The code block below provides the TodoItem model.

 
    public class TodoItem : EntityData
    {
        public string Text { get; set; }     
 
        public bool Complete { get; set; }
    }

Let’s add one more column to the TodoItem model for the sake of demo.

public class TodoItem : EntityData
    {
        public string Text { get; set; }
        public string Description { get; set; }
        public bool Complete { get; set; }
    }

The advantage of using .NET backend is that you can easily debug, test and the app locally from Visual Studio. The ASP.NET Web API app also provides a help page that provides help for invoking REST API endpoints.

runningtheapp_local

image

post_test

Deploying Windows Azure Mobile Services

You can deploy the Windows Azure mobile Services in the someway we are deploying a Windows Azure Web Site. Just right click on the Mobile Services project, and click publish, it will publish the mobile services project to Windows Azure. For the first time, we need to download the publish profile from Windows Azure portal and import the publishing profile using the publish wizard in Visual Studio. 

You can follow me on Twitter @shijucv

Published Friday, February 21, 2014 5:36 AM by shiju

Comments

# re: Windows Azure Mobile Services with .NET Backend

Monday, March 10, 2014 10:14 AM by Bharat Tiwari

The biggest advantage I see of using .net back-end is the availability of the whole .net framework/library (although  haven't really worked on node.js yet, but from what I have read node.js also has a vast support and packages/libraries)

Other is I can have now options to use the technology with which I am comfortable (.net or js - whichever you prefer).

But, apart from these two, are there any other specific advantage that I am missing, that one back-end may give over the other  ( performance/scalibility/..), that I should be aware of while choosing from the two for my ZuMo backend.

# re: Windows Azure Mobile Services with .NET Backend

Tuesday, March 11, 2014 12:31 AM by shiju

@Bharat Tiwari - IMHO, Node.js would perform better if the backend is not having CPU-intensive tasks.
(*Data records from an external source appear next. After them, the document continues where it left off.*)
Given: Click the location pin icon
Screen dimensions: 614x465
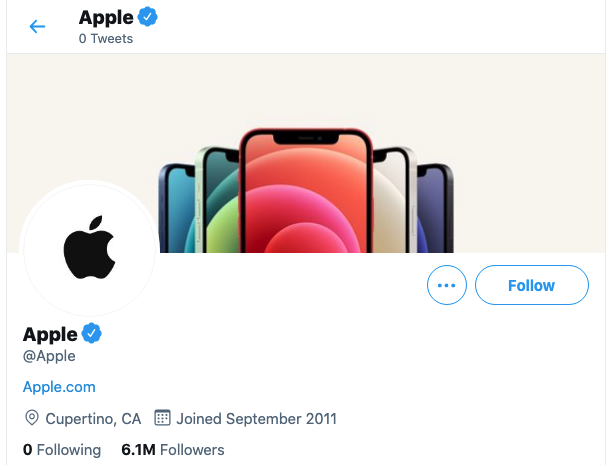Looking at the screenshot, I should 31,418.
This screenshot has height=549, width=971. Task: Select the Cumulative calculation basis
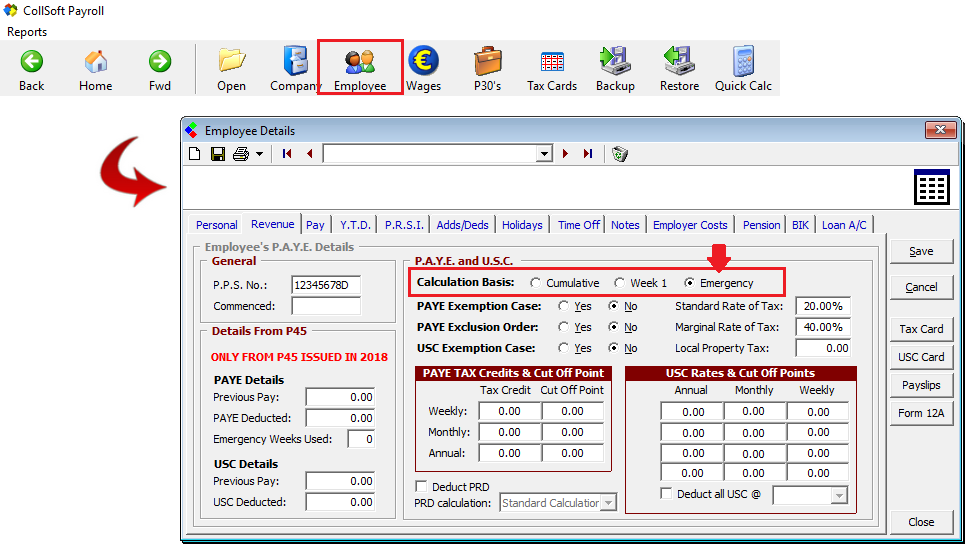[x=536, y=283]
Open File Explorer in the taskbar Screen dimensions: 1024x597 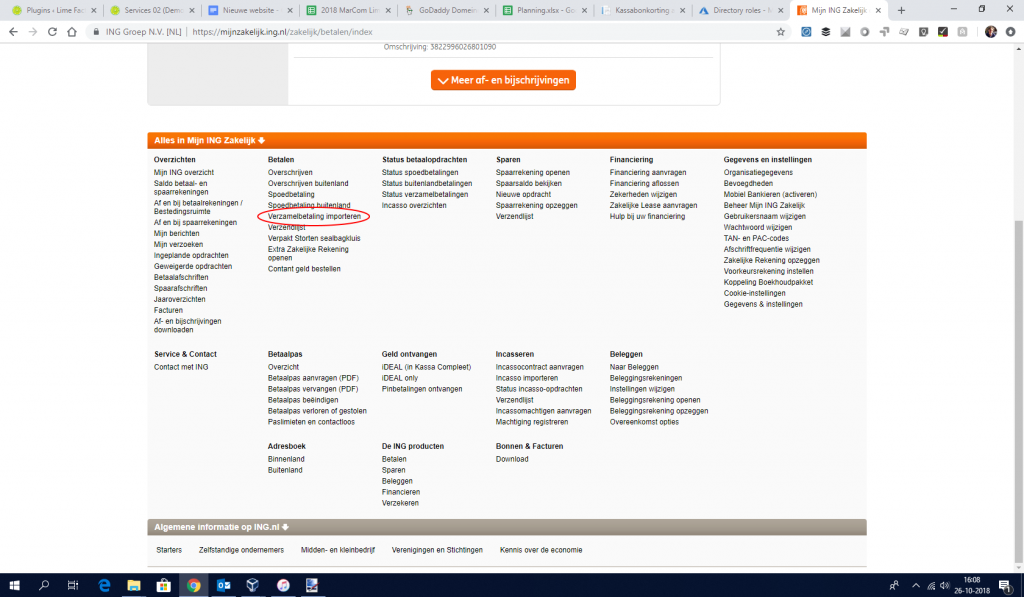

Node is great for handling I/O, but weak for CPU-intensive operations.

# re: Windows Azure Mobile Services with .NET Backend

Wednesday, March 12, 2014 9:04 PM by Bharat Tiwari

thanks,

Is it possible to build a ZuMo based Web API from an existing code-first EF? If I have to build a Web API using ZuMo Services, from an existing code-first EF, how do I go for it. Any documentation available to get me started?